My Toshiba FST Blackstripe CF2005 from 1985 seems to lack a sharpening circuit, or at least a sharpness dial. The 1989 RCA ColorTrak Remote does have sharpness though, and I should mention this TV has an on-screen display, unlike the Blackstripe.
first image is from v0.2 update. It now does not show diagonal lines but instead some small colorful dots
Second is NTSC-mini. I think would be a bit more handful here to control “Color Clock Frequency Mhz” parameter with smaller values. I know here it alternates between different values but I cannot control distance between rainbow lines with more accuracy like other ntsc shaders do around, already. Just my little opinion.
ntsc-mini has a “custom” mode that you can change whatever you want as long as you can provide the proper phases. Default MD mode is exactly where it should be though. As for the ntsc shader we are about it’s still in progress, problem is that if i add comb etc with number of passes it potentially does (like e.g. Q resolution 20 will do like 32 passes alone, add another 16 passes for I and a bunch of passes for Y, consider that it will do a ton of calculations on each pass-as this is true composite mod/de-mod) will crawl even on very powerful PCs.
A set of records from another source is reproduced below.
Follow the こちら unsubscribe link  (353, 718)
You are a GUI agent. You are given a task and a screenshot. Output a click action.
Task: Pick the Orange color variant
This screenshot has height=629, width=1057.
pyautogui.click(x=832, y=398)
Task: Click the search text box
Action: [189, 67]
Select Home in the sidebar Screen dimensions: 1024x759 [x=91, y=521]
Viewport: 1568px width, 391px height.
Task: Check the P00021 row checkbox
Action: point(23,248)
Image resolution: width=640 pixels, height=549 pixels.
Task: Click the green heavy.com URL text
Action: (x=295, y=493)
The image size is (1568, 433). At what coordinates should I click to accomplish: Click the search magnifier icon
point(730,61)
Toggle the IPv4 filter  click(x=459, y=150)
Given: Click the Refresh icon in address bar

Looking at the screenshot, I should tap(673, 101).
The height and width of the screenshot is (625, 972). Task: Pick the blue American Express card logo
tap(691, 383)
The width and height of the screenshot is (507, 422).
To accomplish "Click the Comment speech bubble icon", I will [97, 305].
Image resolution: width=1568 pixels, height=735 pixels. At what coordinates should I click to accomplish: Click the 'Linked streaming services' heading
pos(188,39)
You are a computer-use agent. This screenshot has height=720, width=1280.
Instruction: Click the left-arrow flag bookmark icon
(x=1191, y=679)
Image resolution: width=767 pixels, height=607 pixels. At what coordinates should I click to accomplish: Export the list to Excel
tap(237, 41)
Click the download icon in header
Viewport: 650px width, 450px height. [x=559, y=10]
It’s there on latest SLANG/GLSL if you update your shaders.
oh, there we go. Thank you a lot !
Definetely good job from you. Really amazing.
The only thing is that could not control the amount of Dithering with ntsc mini. Is adviced any other shader in that case to combine with it? Thank you again
This is new for me. I never considered something like this was happening. I’m guessing this has to do specifically with RF demodulation. Otherwise, it could have to do with every input the TV has.
Amplifiers can act like a low pass filter because of their slew rate. The amplifiers feeding the electron guns probably had the strictest slew rate requirements because the voltages were relatively high. Ideally, amplifiers would be chosen so that the slew rate is not a limiting factor.
I don’t know how often this was an issue in CRTs, but I suspect that the main reason manufacturers started adding sharpening circuits is just that people preferred the look. TVs still have sharpening controls today despite being able to display a pixel-perfect digital image.
For some reason, my Panasonic TV from 2000 also applies sharpness on s-video and component signals.
My JVC D-Series also applies sharpening to the component input.
Meanwhile i got bored of that single pass shader, gutted some of the previous work, tweaked the ntsc to be more accurate, and injected to this. It’s a real mod / de-mod / s-video as usual and consumes 1.6 watt on my HD630 laptop (zfast-crt is 1.2, gtu-v50 will top ~10 watt). Pretty damn good for what it offers. If any interest i’ll port it to SLANG too.
real composite
svideo
MD mode
NES artifacts test
hi, please Slang version. Thank you for your work!
Composite video as seen on a TV is much sharper than that thanks to the TV’s sharpening circuit. I’d say that’s the next step. Keep up the good work!
Ok so i added an adjustable “Sharpness” switch, more or less how a window function would average texture fetches and preserve higher frequencies (sharp edges). That costed 0.2 watt lol, now it’s up to 1.8.
before (you can zero the sharpness and go back to this), it was more like RF sharpness
after (that’s closer to my RPI 2W sharpness on Composite)
First settle GLSL and then i’ll port the final version to SLANG.
a simple way to precalculate 2 texture fetches and a window function, one fetch at 0.5*1.0/TextureSize.x distance and one at 1.5 and get the values. I just used one out of my head and works just fine.